Pointing out that "body bags aren't taking a vaction," anti-war activist Cindy Sheehan announced that she would be traveling to Martha's Vineyard to protest during the President's week-long getaway there next week.
The response from most of the media? Cue the crickets.
Well, with a couple of exceptions.
ABC's Charlie Gibson told Chicago's WLS radio the other day that "you have to be sympathetic to her. Anybody who has given a son to this country has made an enormous sacrifice, and you have to be sympathetic. But enough already."
And this morning on CNN, contributor John Avlon named her his left-wing "Wingnut of the Week." (Tom Delay got the right-wing honors.)
A former speechwriter for Rudy Giuliani who now holds himself up as a centerist, Avalon said: "Maybe she should spend a little more time protesting the Taliban. I mean, especially after this election, get a clue and sense of perspective."
Nothing better proves the inherent shallowness of modern commercial media than "enough already."
ABC and CNN couldn't wait to put her on the air when she opened "Camp Casey" on the road leading to George W. Bush's Texas ranch in the summer of 2005. For three years, she was the grief-stricken face of the anti-war movement. Her quixotic attempts to hold Bush accountable for his actions in manipulating the country into war in Iraq and Afghanistan were held up as the noble work of a mother on behalf of her dead son.
Of course, that was back when the dominant narrative was "Bush Lied, People Died." With the election of Barack Obama, people have moved on to hope and change and the inherent misery of being an American in 2009.

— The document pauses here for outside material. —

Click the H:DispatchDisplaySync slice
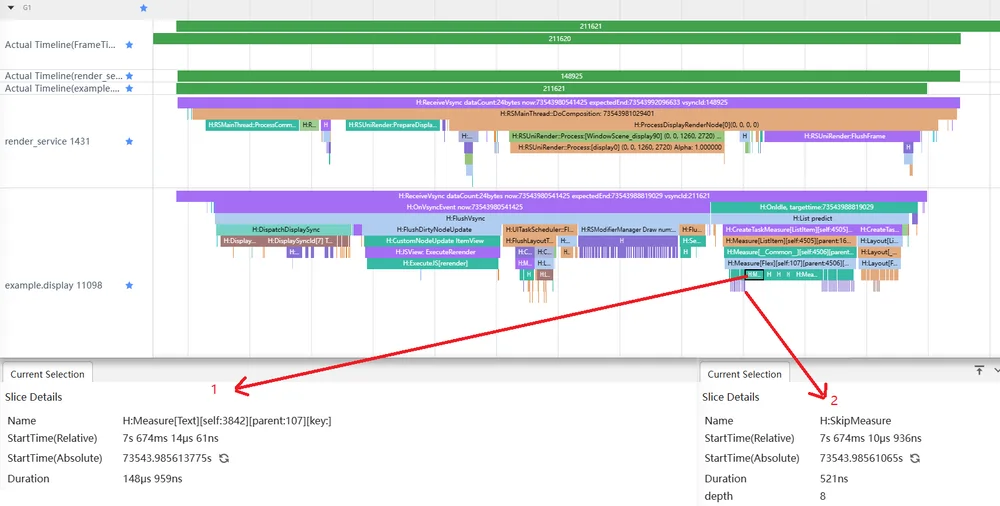1000x506 pixels. pos(285,229)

From an anti-war movement perspective, not much has changed. We're by no means out of the woods in Iraq. We're escalating in Afghanistan. One of his first acts as President was to order a increase of 17,000 troops into Afghanistan, even though many security experts doubt an increase in troops will lead to anything other than an increase in casualties.
On a good day, Iraqis and Afghans die by the dozen. On a bad day, they die by multiples of dozens. We literally can't count how many civilians have been killed in those countries over the last 8 years.

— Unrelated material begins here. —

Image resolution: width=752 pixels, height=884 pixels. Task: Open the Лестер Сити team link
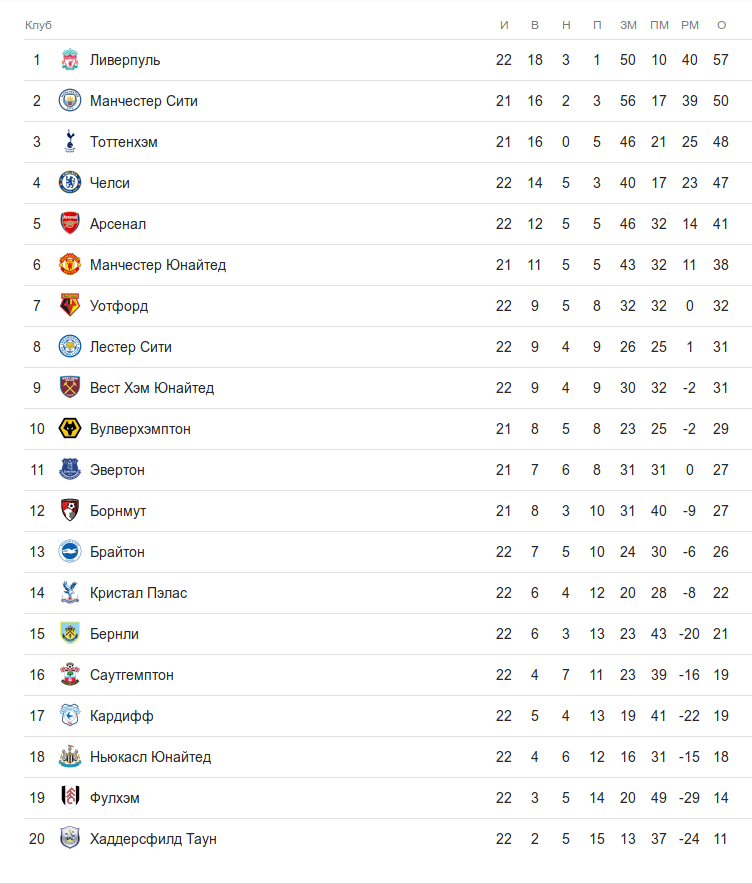[131, 347]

We can count our own dead and wounded. According to Defense Department returns, as of yesterday at 10 am, 5,118 soliders have died in Operations Iraqi Freedom and Enduring Freedom. Another 18,968 have been "WIA not RTD" -- Wounded in Action, Not Returned to Duty.
Even those raw numbers don't capture the toll of war. They don't show the suicides, attemped and successful. They don't show the marriages and families torn apart. They don't show those WIA who will spend the remainder of their lives coping with the affects of lost limbs and traumatic brain injuries.
"No good social or economic change will come about with the continuation or escalation of wars in Iraq, Afganistan or Pakistan," Sheehan said in announcing her summer travel plans.
And this is supposed to be "wingnut" talk?
According to a poll released last week, 51% of Americans now oppose our continued presence in Afganistan. Only 32% of those questioned supported the Obama policy.
I haven't always agreed with Sheehan's rhetoric or her tactics, but always worth our while to consider how we use our military power. The more we tune out, the more we become passive actors in our own national story.
At the VFW convention in Phoenix last week, Obama told the audience that Afghanistan is "not a war of choice. This is a war of necessity." Both those points are arguable. We should be willing to have the argument.
And Cindy, if you haven't already, get yourself some fleece socks. Nights up on the islands get mighty chilly this time of year.